- _Supplied passage_

----------

Climate cover-up at the National Academy of Sciences?

U.S. Environmental Protection Agency

SALEM, Ore., April 15, 2014 — Which comes first, the chicken or the egg? Do rising CO2 levels cause global warming, or does global warming cause rising CO2?

The temperature vs. CO2 data record over the last 800,000 years shows temperature changes came before CO2 changes, according to data published by the U.S. National Academy of Sciences (NAS).

However, alarming evidence that rising CO2 is causing global warming now is found in the Arctic Ocean.

In the last 35 years approximately 67 percent of Arctic sea ice has melted while, at the same time, CO2 levels have skyrocketed. Arctic sea ice will disappear in 25-30 years at its current pace.

The level of CO2 in earth’s atmosphere is far higher today than it’s been in nearly a million years, perhaps longer. It’s elevated because of human activity. Those are undisputed facts.

Most scientists conclude that because CO2 is a greenhouse gas, human-caused, elevated CO2 levels today are causing rising temperatures.

But again, over recent geologic time, rising temperatures have driven rising CO2 levels, not the other way around.

Very disturbing is that the NAS may be trying to hide its own finding!

800,000 years of global temperature and CO2 data

U.S. National Academy of Sciences
U.S. National Academy of Sciences

The NAS combined two significant long-term datasets. The first, from  Luthi, et al, shows CO2 levels. The other, from J. Jouzel et al, shows earth’s temperature profile over the same time span.

----------

- _Record list_
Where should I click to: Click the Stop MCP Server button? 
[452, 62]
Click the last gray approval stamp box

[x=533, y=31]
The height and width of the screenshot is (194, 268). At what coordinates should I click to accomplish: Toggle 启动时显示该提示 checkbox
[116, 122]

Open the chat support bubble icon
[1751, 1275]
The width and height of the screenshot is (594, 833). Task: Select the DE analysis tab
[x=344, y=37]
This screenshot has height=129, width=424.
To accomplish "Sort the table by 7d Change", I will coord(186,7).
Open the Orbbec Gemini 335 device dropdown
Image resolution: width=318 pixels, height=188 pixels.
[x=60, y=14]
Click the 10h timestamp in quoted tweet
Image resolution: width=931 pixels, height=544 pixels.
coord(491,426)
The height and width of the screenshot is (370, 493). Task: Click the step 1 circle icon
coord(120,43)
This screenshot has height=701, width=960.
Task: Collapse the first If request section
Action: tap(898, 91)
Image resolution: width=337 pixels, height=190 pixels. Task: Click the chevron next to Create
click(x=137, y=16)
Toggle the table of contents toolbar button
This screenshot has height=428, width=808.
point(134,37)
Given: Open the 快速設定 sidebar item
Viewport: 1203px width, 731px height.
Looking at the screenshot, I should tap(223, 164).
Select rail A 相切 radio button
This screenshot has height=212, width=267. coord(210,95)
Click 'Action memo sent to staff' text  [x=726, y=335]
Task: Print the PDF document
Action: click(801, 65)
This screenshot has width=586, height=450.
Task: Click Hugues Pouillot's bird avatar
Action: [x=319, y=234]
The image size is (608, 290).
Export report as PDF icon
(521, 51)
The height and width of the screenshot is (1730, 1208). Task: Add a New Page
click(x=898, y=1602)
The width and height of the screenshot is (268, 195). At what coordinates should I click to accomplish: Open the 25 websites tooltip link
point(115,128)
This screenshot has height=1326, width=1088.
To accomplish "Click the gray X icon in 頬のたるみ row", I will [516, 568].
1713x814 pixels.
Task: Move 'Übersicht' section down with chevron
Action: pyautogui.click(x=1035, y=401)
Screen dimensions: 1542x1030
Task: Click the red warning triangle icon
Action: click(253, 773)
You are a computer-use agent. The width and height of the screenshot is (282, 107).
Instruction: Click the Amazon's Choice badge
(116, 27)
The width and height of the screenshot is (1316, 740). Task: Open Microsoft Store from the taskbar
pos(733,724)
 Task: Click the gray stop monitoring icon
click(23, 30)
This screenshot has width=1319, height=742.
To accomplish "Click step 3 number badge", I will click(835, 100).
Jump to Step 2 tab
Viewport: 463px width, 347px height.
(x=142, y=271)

----------

- _The problem_
Write out the stretch of the climate article from "The NAS combined" through "same time span.", word for word. The lines play no part here.

- _Result for this task_
The NAS combined two significant long-term datasets. The first, from  Luthi, et al, shows CO2 levels. The other, from J. Jouzel et al, shows earth’s temperature profile over the same time span.